AllenGould wrote:The Guardian wrote:I can't agree. Discovery's first season was an attempt to teach a new generation how to watch Trek.
Y'know how you do that? Making good Trek, rather than pretty good Sci-Fi and calling it Star Trek. (You could *easily* file the serial numbers off S1 Disco and re-skin to Babylon 5 or Andromeda or Farscape. Well, maybe not enough leather for Farscape.)
I can see that. I meant more that after years of kids seeing shows, both sci-fi and not, glorifying an anti-hero that calls their own shots that seeing a crew that works together cohesively would seem underwhelming. They might be used to the soap opera narrative. From the couple that "can't be together" one episode and then "has to be together" the next episode only to ping pong back and forth all season to the group that doesn't seem to be able to stand being in the same room together and constantly undermining each other's decisions being the heroes, we needed to start there and demonstrate why that's bad. The Discovery crew earned their cohesiveness (kind of...I mean, again, I would have liked more of a reflection of the pilot at the end of the season; specifically, the crew, including Lorca, coming together against Mudd was great). Picard did a little bit better there. He had retreated into himself at the beginning and had to be willing to place it all on the line again by the end. I wish that Burnham had talked the crew into disobeying Starfleet's orders at the end instead of just convincing them. Thus, as her journey started with mutiny, so it should end, but justified, because while the Admirals lost their way as she had done, she found it.
That being said, I still liked it and I feel I understand what they meant.
On that note, can you think of a Trek story that I couldn't file the serial number off and make into another property? I don't know what kind of story is purely a Star Trek story, but my gut says there isn't one. Maybe I'm wrong there.
AllenGould wrote:But what might annoy me is that on the one hand they felt no need to follow Trek convention (ooh, we have magic spinning saucer sections!), but then felt the need to staple more Spock siblings so they can point and say "see, canon!". (I'd be more upset about Pike & Enterprise, except they did a pretty solid job of making the ship look like The Ship, and the actors did a great job and made me forget about being annoyed.)

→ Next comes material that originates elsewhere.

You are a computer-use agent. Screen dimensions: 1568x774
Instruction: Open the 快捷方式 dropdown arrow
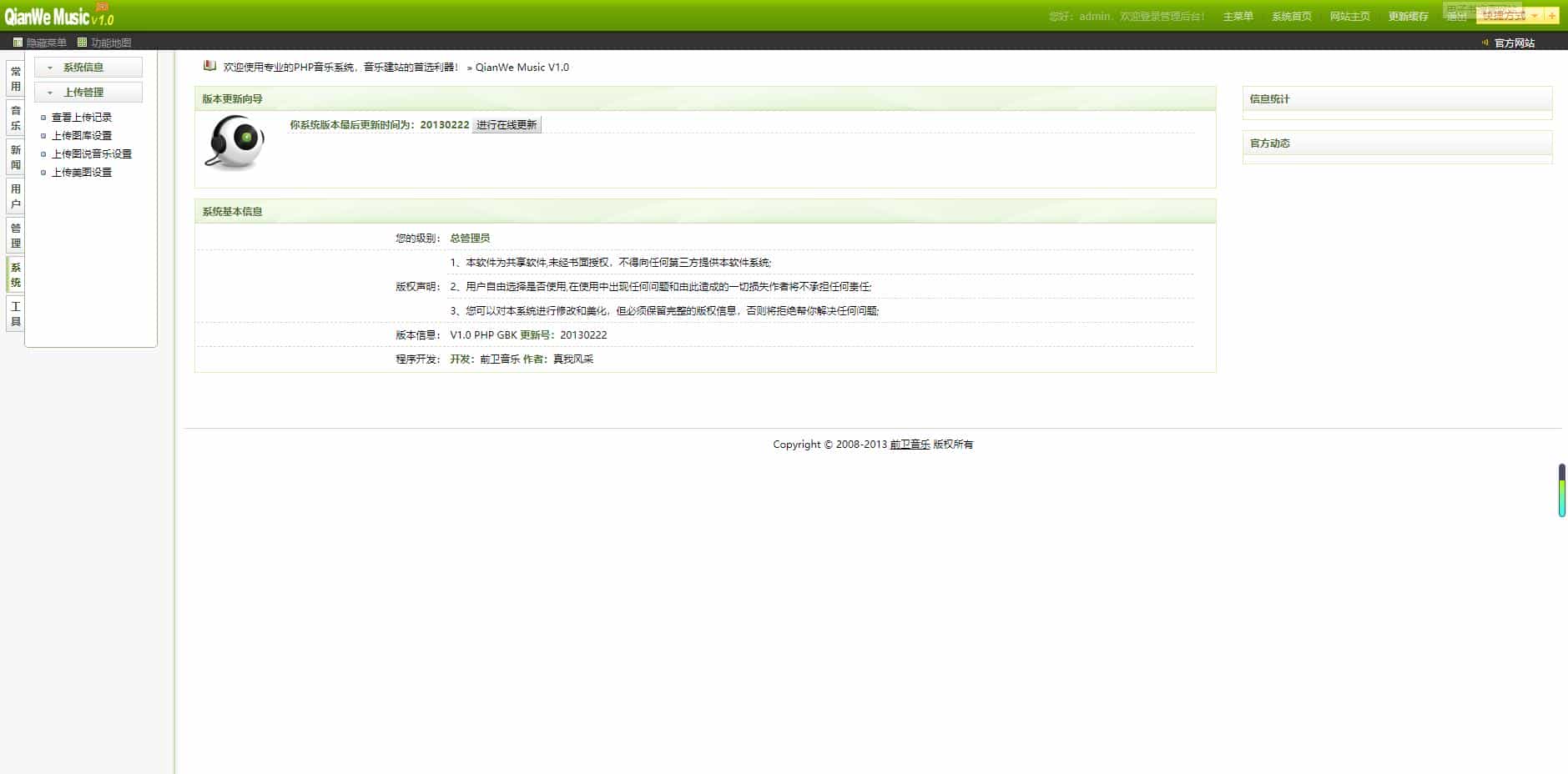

The spinning saucer does seem sort of useless, but I assumed it had something to do with the spore drive that the ship was designed around. I noticed earlier someone lamented the lack of Lore or Lal in Picard and I was surprised to see nary a reference to Sybok (even a hint when Michael and Spock were alone). Yes, I wondered if that connection to Star Trek canon (specifically, Michael) was entirely necessary, but I don't know. Seemed to be used well with Sarek and Amanda. And adding even more depth to Spock in season 2.